Records from a collection
::::::::
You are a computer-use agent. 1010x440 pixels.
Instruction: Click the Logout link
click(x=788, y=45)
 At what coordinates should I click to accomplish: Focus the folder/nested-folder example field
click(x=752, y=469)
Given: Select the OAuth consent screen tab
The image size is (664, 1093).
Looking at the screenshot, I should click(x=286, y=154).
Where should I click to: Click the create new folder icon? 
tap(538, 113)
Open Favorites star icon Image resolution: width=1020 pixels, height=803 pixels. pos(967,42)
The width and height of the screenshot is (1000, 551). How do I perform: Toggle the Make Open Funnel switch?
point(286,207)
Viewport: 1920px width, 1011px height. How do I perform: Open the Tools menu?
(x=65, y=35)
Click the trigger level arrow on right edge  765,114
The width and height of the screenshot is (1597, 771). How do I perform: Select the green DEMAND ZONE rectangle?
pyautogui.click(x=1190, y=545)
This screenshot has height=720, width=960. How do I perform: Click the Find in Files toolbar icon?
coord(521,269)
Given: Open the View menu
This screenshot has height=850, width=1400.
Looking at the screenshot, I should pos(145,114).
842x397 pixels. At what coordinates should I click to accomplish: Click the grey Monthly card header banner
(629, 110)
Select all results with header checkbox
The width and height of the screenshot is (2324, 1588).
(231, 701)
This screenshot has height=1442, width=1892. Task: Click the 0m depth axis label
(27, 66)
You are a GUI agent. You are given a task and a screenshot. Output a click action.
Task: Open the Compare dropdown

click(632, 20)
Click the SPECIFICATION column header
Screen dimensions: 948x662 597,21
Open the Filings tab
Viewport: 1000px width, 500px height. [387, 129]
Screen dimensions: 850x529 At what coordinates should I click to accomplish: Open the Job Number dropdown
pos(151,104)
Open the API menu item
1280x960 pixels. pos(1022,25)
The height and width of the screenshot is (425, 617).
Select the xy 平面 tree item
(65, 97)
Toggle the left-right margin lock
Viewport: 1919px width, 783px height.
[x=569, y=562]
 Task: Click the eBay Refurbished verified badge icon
::::::::
*PROBLEM STATEMENT*
Find out how many lines above hold "agent". Write only the number.

*EXERCISE ANSWER*
2